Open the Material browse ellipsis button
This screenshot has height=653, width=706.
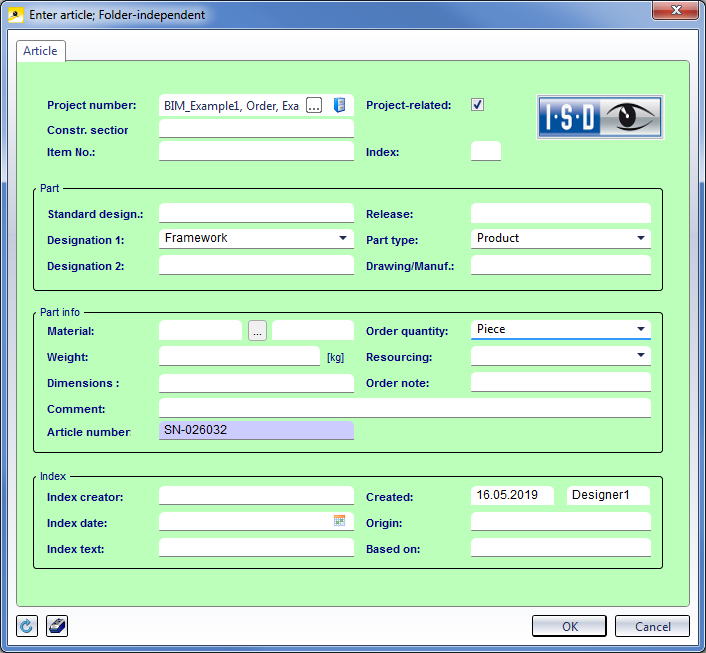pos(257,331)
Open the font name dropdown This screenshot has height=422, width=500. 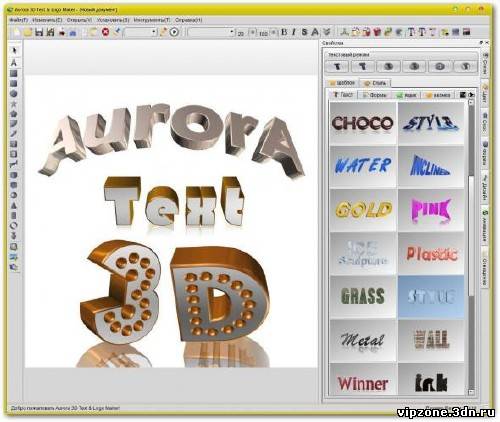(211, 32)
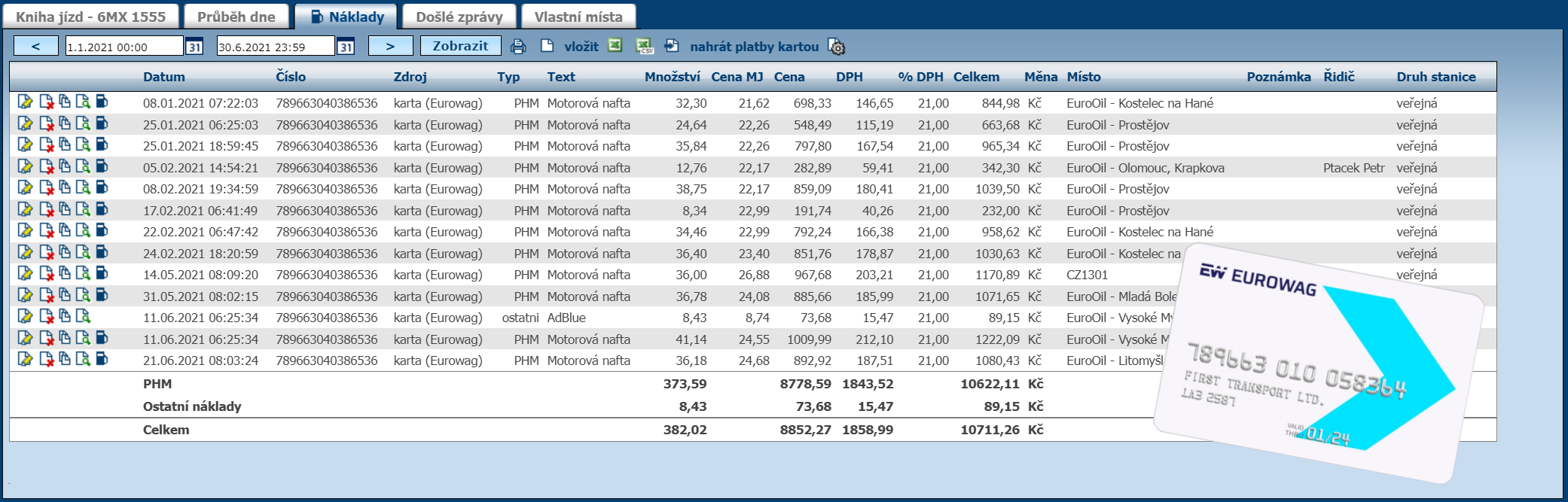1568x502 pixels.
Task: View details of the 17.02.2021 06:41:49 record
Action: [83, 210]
* * *
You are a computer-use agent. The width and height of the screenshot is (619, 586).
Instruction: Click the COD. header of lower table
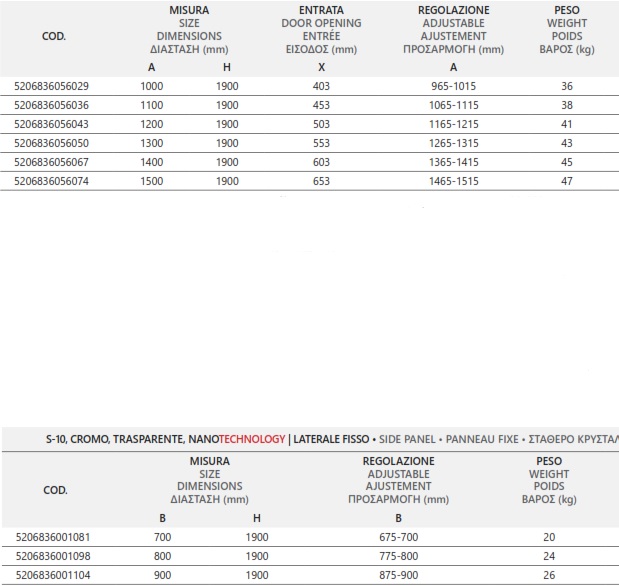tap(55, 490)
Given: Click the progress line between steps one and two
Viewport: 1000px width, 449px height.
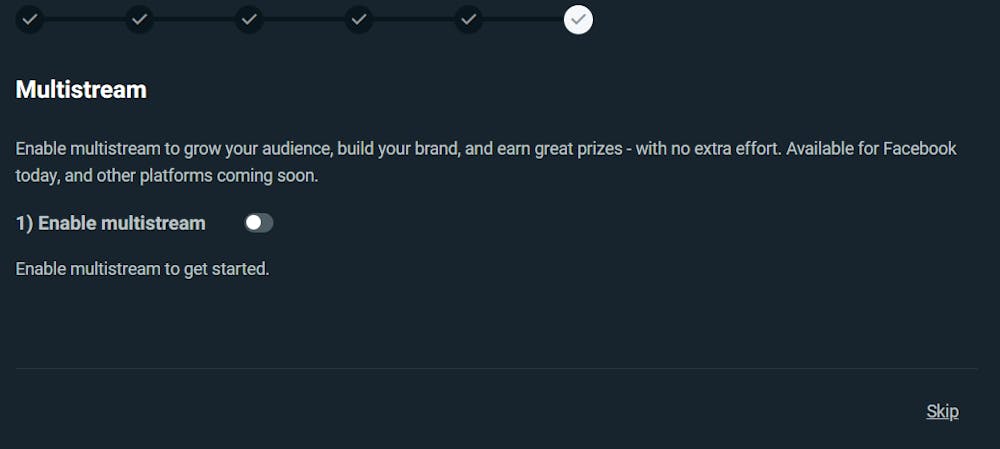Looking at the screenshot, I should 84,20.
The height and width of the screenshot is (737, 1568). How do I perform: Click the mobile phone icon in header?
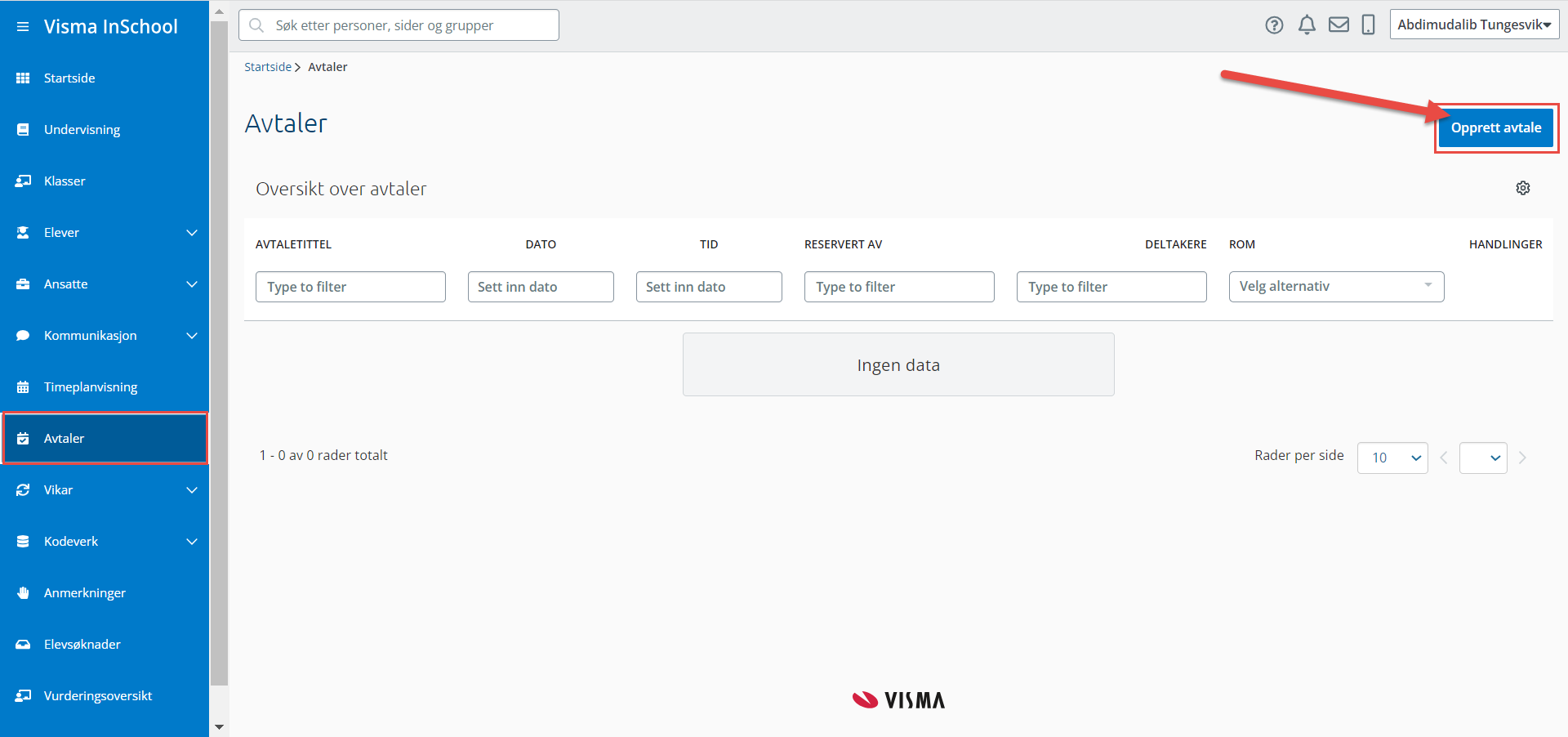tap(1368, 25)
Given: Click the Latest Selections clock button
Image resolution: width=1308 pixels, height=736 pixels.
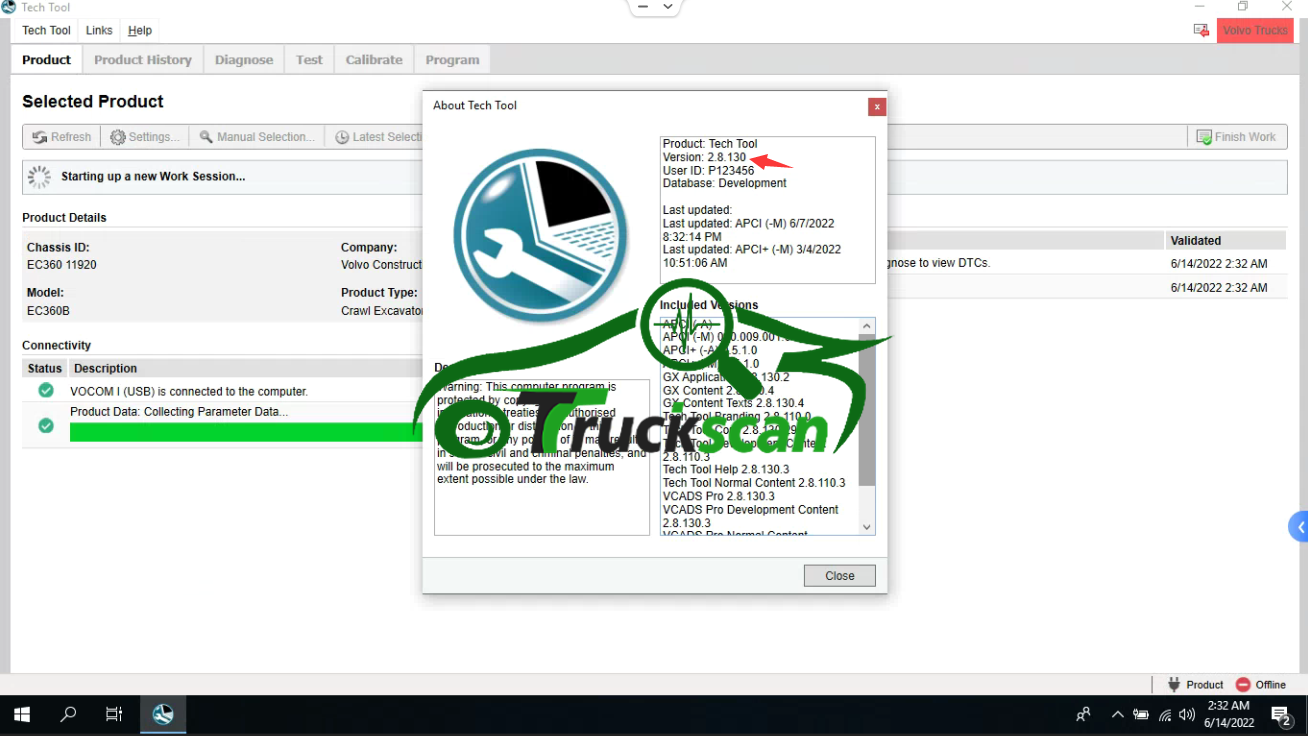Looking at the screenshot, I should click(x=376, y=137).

_EXERCISE DESCRIPTION_.
Would you copy every line from the listing above that has the string "Given" in it?

_TASK ANSWER_.
Given: Click the progress line between steps one and two
Given: Click the Latest Selections clock button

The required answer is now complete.